Sibonelo Ncanana, Human Rights Coordinator for OUT LGBT Well-being, speaks at the historic gathering at the Eastern Cape Legislature
For the first time since the dawn of democratic South Africa almost 30 years ago, the Eastern Cape Legislature met with queer activists from across the province when it hosted its first LGBTQIA+ Dialogue on 17 August 2023.
This historic moment became a turning point for the Eastern Cape which despite it being the birthplace of globally recognised liberators, is regarded as the most homophobic province in South Africa.
Although appreciative of the initiative, queer activists strongly voiced disappointment at not having a voice at the Dialogue as the format centred on presentations from speakers, and not on the lived experiences and voices of our queer community.
An entry point could be sensitisation workshops for department officials as even at this higher level, there appears to be limited understanding of working with the queer community.
Patriarchy and the Eastern Cape
Homophobia is deeply rooted in patriarchy and patriarchy is deeply rooted in the Eastern Cape, even in so-called ‘progressive-minded’ women and men. We see this across communities, in our workspaces, our religious spaces, in government and even in civil society.
The gate-keepers of violent practices such as homophobia and transphobia are cis-gender heterosexuals who also happen to be the gate-keepers of patriarchy. This results in the queer community living in perpetual fear.
Subtle jokes and humour lead to harassment which manifests in acts of violence or death. Cis-gender heterosexuals need to remember this when they laugh, mock and use slurs such as ‘the alphabet gang, double adaptor, faggot, sissy boy, stabane or moffie’.
Using these words normalises hate which is never okay. Patriarchy, sexism, misogyny, homophobia and transphobia are violent practices, in social and professional work spaces.
Hate crimes have included beheadings and murders
Despite South Africa having a strong set of laws to prohibit and address discrimination, the Eastern Cape Office of the SA Human Rights Commission received 667 complaints during 2022/23, the bulk of which related to sexual orientation. It was also mentioned that 88% of LGBTQIA+ people who experience hate crimes do not report them.
Not too long ago, a school principal in Mdantsane forced 38 teenage girls to publicly announce they were lesbian. In a deeply homophobic province such as ours, this Principal placed these girls’ lives at risk of harassment, rape and even being killed.
More recently, the owner of a business in Gqeberha put up a sign saying ‘LGBTQ not welcome’. The South African Human Rights Commission called for the owner to pay R500,000 fine and that the matter be referred to the National Prosecuting Authority for criminal investigation.
Despite community outrage “almost 700 people have joined a hate speech WhatsApp group formed to support the Gqeberha store that has banned LBGTQ+ people.” According to the Nelson Mandela Bay District Co-ordinator present at the Dialogue, “in recent times there’s been 21 hate crimes in Gqeberha, including beheadings and murders.”
Viewing oppression through an intersectional lens
The plight of transgender and intersex people in accessing healthcare facilities and services was also highlighted at the Dialogue. This becomes dire and life-threatening for those who live in remote rural villages with little or no access to clinics or hospitals. If accessing pre-exposure prophylaxis is challenging for someone living in an informal settlement in an urban Metro, imagine what it’s like for a poor black transgender womxn living in a remote rural village to access hormonal treatments.
One of the key messages from the LGBTQIA+ Dialogue is the need to view oppression from an intersectional lens. Sixty-seven years after the historic Women’s March, we still find ourselves talking about gender equality. After decades of our democracy, we still find ourselves talking about freedom for black people.
For too many, living in the Eastern Cape means living a life of inescapable poverty.
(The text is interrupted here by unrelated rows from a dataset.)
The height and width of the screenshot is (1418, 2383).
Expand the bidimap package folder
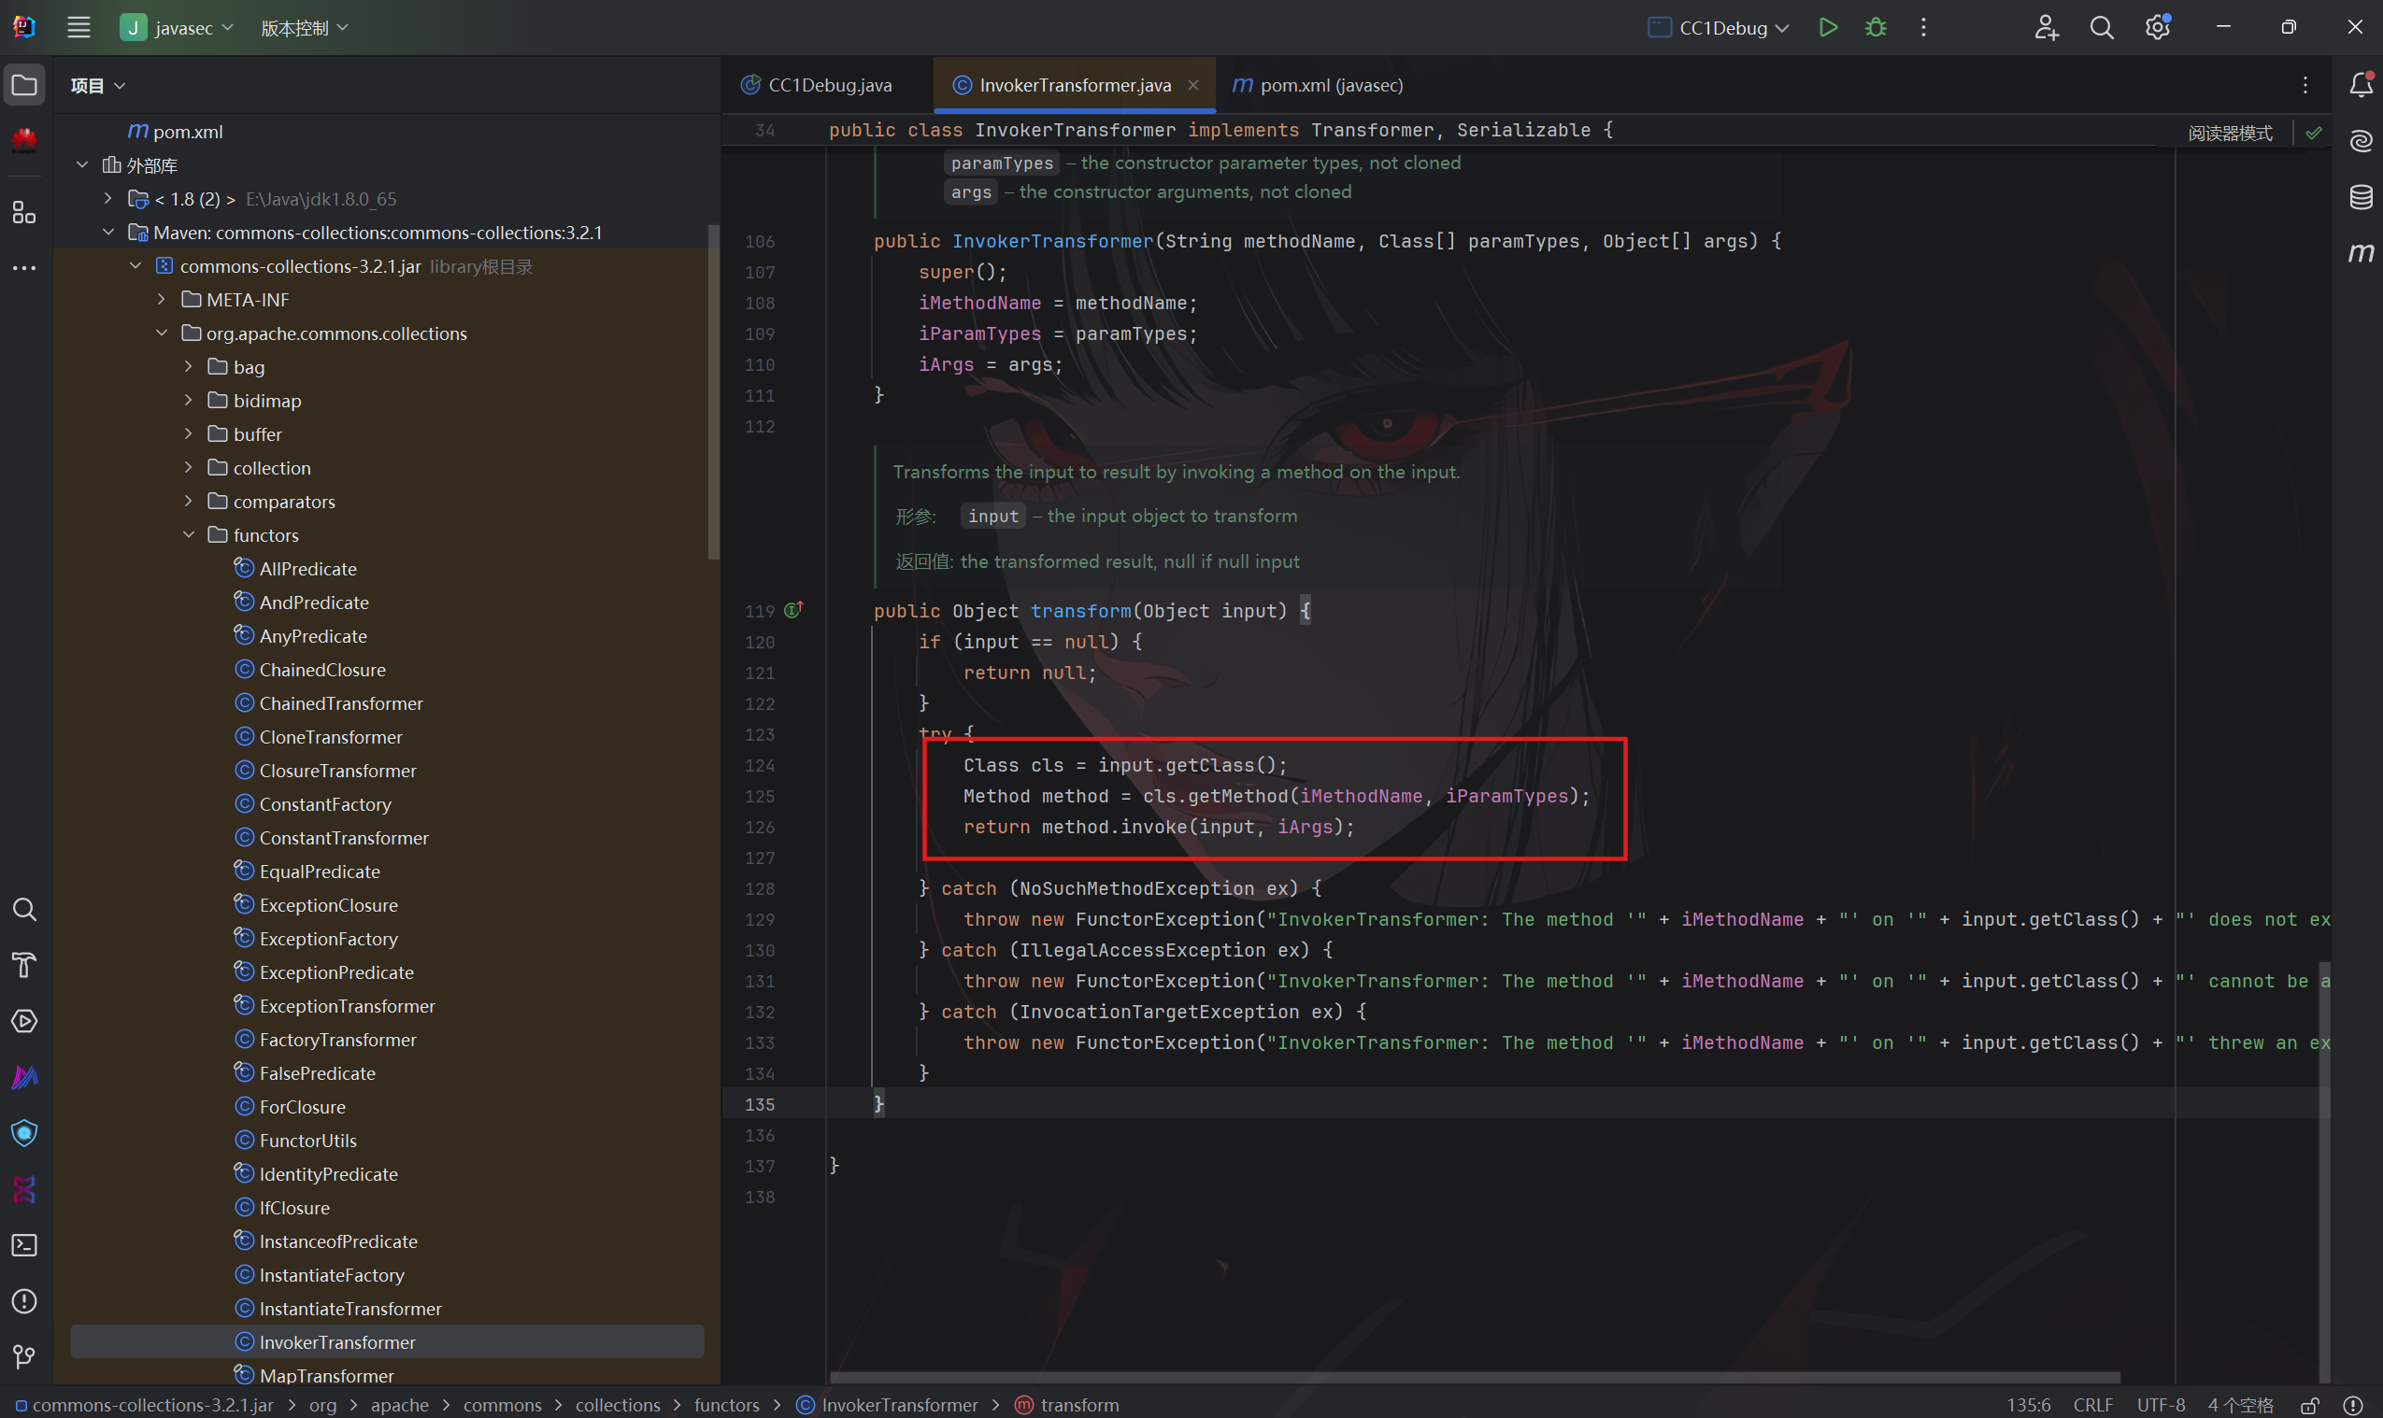click(188, 400)
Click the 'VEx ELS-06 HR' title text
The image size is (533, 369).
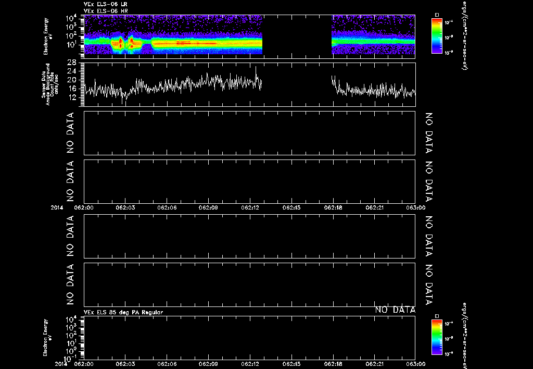(105, 10)
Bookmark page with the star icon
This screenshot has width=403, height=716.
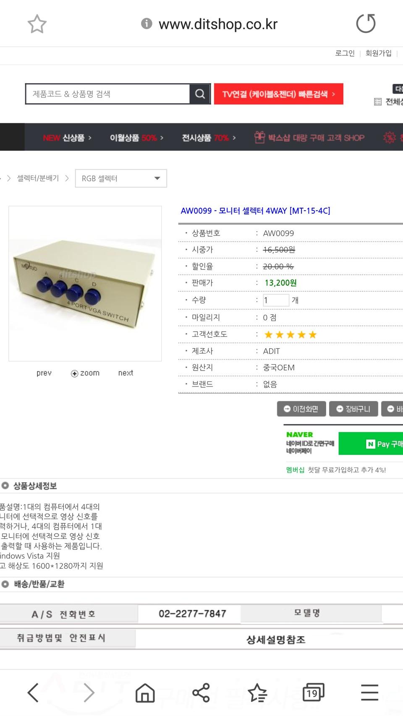coord(37,24)
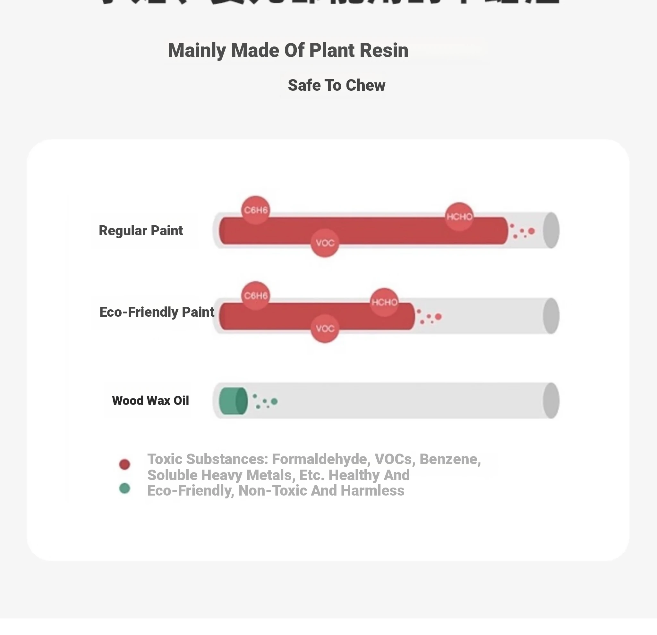
Task: Select the HCHO bubble on Eco-Friendly Paint bar
Action: [384, 302]
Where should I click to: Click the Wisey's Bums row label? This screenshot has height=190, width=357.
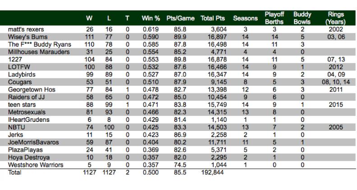pos(28,37)
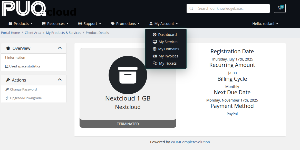The height and width of the screenshot is (150, 300).
Task: Click the Actions wrench icon
Action: (8, 80)
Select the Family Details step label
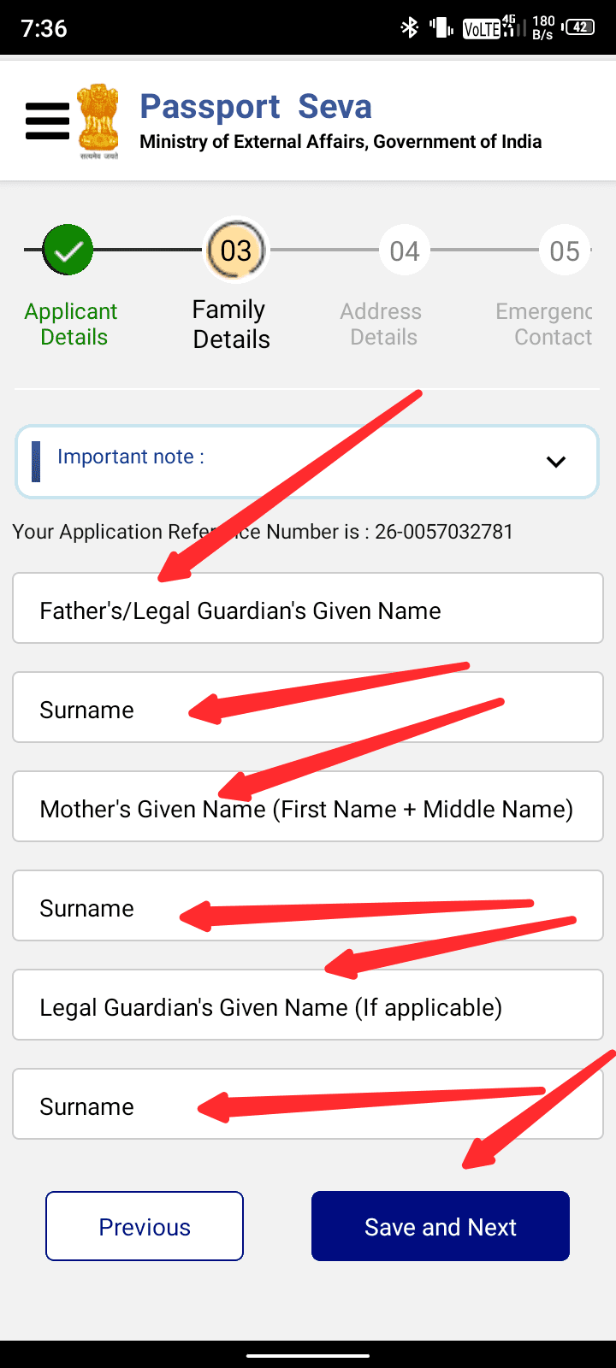 pos(230,324)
The bodies of poor black LGBTQIA+ people remain sites of multiple struggles and when viewed through an intersectional feminist lens, could enable provincial policy and lawmakers to craft better, more appropriate and sustainable interventions to protect our freedom to humanity.
We cannot allow allow gatekeepers to confine and define us
Despite the challenges faced by our queer community, one thing was clear from this Dialogue, at last, there’s political will from our provincial leaders to combat discrimination and hate crimes directed toward us. Of all the provinces throughout the country, only Gauteng had convened similar dialogues with the queer community.
With the Eastern Cape Legislature being the provincial law-making body, resolutions from this Dialogue would be tabled for different provincial government departments to implement. Eyes are now firmly fixed on the Eastern Cape to implement appropriate interventions and for other provinces to follow suit.
As the queer community, it is important that we don’t allow gatekeepers to confine and define us, that we find and re-define our multiple voices and take up space to tell our queer stories of hope, perseverance and resilience. Be a human rights defender and rise with all people. Our queer African voices are valued and must always be protected.
Sikhander Coopoo is a black, queer, Muslim intersectional feminist with backgrounds in gender, pedagogy and local governance; and a social justice and humxn rights activist at heart. He serves on the Gender and Sexuality Alliance of East London committee and writes in his own capacity.